In the pre-digital days of Hollywood, film stock was not sensitive enough to render nighttime footage usable to any feasible degree, so directors and their cinematographers often shot “day for night” by underexposing daylight shots and then darkening the shots later in post-production to give the impression of night. The effect generally worked, particularly in Western films, but it gave scenes a surreal and artificial feel with noticeable shadows on the ground and highlights that were a bit too bright to be just moonlight. The camera, at least back then, could not come close to seeing what the human eye could see.

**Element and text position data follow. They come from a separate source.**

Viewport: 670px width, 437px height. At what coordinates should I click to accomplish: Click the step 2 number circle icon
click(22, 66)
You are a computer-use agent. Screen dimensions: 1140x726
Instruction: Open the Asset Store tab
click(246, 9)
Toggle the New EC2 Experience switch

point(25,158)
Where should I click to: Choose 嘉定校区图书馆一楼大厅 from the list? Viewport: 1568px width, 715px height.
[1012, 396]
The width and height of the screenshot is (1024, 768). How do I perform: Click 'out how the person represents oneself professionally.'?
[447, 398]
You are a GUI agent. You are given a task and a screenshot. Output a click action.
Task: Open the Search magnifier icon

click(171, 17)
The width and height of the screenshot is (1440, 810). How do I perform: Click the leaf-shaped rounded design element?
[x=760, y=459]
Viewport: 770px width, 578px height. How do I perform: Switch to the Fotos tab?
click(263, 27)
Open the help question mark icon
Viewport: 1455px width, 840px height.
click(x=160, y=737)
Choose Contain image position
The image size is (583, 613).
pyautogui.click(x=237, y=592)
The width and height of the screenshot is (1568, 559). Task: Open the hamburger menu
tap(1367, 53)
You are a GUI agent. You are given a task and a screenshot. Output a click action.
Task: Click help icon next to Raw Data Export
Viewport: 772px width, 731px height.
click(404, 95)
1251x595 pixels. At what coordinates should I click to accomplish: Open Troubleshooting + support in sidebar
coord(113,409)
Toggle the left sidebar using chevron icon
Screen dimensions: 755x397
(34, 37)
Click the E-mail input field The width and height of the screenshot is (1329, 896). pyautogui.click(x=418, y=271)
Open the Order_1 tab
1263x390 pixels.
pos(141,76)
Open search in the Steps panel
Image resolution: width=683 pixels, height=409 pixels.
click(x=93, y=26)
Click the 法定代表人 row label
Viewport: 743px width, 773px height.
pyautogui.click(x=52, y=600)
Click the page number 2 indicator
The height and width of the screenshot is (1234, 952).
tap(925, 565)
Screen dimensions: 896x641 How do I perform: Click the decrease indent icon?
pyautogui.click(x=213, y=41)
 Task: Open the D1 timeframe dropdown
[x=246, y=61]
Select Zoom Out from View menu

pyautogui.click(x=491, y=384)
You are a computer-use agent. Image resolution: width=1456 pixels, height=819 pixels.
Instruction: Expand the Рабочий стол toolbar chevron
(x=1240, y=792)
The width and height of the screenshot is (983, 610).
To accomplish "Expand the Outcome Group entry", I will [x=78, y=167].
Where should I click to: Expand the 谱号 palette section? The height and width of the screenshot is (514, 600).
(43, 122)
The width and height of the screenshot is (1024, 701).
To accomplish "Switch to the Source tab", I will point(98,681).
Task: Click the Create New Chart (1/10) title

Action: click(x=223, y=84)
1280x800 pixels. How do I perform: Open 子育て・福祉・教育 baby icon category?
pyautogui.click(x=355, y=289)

California painter Glenn Dean can relate to the complexity of the human eye. How it can slowly adjust to nighttime conditions. How it can see detail in both shadow and highlight, whether the difference between the two is vast or subtle. How the eye can see color and form, even when lit from the sun’s reflection off the moon, 238,000 miles above the desert floor.
“I would go on these walks at night, and where I live there’s not a lot of light pollution, so you can walk under the light of the stars and still see where you were going,” Dean says. “The
moon especially helps define things at night. It provides just enough information so you can identify shapes and forms, but not completely. I find it interesting how dim that moonlight is, and how it creates this unexpected sense of excitement as you look at things in it. Everything you see is a surprise in it. You almost see everything anew under the moonlight.”
Dean’s new solo show, opening May 20 at Maxwell Alexander Gallery in Los Angeles, will focus exclusively on moonlit, twilight and nocturne images, all of which have been in the repertory of the artists for some time, but he’s never painted this many all at one time.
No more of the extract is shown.